Il faut bien sûr que vous ayez fait votre choix : modèle, calibre, etc. L'offre d'armes est pléthorique et il n'est pas toujours possible de faire des tests chez les armuriers, pas nécessairement outillés pour cela. En parallèle, l'armurier envoie le document de vente à l'administration, document contenant, entre autre, le numéro de l'arme.

Le processus est terminé. L'armurier vous envoie votre arme en 2 colis séparés, ce qui évite qu'un colis, qui aurait contenu l'arme entière ne se perde ou soit volé et tombe dans de mauvaises mains. Mais il existe une 6 ème étape, qui, si elle n'est pas respectée, permet à l'administration de vous retirer votre arme !!
  • 6 ème étape : le renouvellement 
Depuis 2014, vous devez tout recommencer....tous les 5 ans ! Avant c'était tous les 3 ans.

Donc, pour finir, il me semble que l'acquisition d'une arme ne se fasse pas d'un claquement de doigts. Sans parler du coût global de l'arme et de ce que l'on en fait (loisir, compétition, etc.). J'y reviendrai dans un prochain article.

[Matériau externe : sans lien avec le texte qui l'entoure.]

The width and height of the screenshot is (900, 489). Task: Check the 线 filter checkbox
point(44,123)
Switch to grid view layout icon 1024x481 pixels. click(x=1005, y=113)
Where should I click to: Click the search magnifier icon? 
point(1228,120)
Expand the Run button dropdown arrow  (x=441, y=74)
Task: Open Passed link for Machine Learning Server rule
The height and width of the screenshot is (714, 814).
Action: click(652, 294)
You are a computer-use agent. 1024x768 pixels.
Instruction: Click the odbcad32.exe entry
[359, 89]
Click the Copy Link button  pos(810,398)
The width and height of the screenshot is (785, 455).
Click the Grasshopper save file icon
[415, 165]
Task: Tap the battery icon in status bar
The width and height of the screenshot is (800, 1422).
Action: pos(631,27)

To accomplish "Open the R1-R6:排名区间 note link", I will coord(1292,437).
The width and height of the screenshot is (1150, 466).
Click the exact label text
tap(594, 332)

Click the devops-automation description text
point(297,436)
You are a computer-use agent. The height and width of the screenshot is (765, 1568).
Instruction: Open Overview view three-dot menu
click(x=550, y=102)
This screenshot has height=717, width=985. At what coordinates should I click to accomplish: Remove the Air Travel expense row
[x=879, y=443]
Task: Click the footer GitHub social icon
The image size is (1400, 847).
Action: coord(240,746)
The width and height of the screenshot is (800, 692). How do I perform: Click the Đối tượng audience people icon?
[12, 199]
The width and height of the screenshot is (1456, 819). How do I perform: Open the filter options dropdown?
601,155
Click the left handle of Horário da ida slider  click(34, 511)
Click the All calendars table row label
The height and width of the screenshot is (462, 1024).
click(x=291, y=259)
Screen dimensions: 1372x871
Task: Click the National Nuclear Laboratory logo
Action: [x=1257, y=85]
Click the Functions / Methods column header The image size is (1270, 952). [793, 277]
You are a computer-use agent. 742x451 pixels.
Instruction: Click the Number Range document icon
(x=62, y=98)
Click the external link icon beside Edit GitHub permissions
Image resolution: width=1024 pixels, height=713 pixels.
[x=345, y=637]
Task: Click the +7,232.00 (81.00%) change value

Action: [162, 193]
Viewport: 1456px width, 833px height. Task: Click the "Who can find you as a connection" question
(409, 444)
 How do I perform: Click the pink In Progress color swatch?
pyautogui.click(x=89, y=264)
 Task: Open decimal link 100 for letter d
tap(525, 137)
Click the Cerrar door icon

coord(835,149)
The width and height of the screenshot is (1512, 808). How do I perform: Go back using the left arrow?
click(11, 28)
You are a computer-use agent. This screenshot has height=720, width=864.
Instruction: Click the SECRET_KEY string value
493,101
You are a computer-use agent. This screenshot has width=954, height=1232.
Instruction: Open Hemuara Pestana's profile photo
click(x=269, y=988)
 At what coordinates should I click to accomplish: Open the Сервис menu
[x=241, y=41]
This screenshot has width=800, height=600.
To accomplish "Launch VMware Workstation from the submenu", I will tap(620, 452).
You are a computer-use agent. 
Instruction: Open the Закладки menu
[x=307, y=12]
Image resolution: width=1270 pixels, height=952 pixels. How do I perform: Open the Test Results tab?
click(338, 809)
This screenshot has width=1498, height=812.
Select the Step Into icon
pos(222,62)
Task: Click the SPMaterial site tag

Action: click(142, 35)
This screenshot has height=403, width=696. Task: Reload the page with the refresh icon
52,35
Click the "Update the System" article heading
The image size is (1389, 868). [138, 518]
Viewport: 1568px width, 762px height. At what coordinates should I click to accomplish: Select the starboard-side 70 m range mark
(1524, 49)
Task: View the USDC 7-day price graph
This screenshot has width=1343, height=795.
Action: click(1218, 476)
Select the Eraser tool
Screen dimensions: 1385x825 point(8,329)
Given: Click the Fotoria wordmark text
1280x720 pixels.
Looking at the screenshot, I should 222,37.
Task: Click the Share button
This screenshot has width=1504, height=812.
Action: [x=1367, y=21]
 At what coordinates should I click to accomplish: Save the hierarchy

Alors, à ceux qui nous abreuvent de leur pseudo vérité sur la facilité de se procurer des armes (je pense bien sûr aux journalistes généralistes-non spécialisés, mais pas que !), je réponds qu'avant de raconter des fables, simplement pour suivre un courant, comme des perroquets, ils feraient bien de se renseigner en profondeur sur les faits. S'ils veulent travailler efficacement qu'ils fassent des enquêtes, dignes ce nom, sur les filières d'armes mafieuses, sur les moyens (ou manques de moyen) des forces de l'ordre et de la justice, et sur la volonté et le courage des politiques de trouver les solutions appropriées.
Taper sur le citoyen lambda, parce qu'il ne peut pas facilement se défendre, n'est que l'expression d'une grande lâcheté. Si certains veulent interdire toutes les armes, il faut alors commencer par interdire tous les couteaux de cuisine...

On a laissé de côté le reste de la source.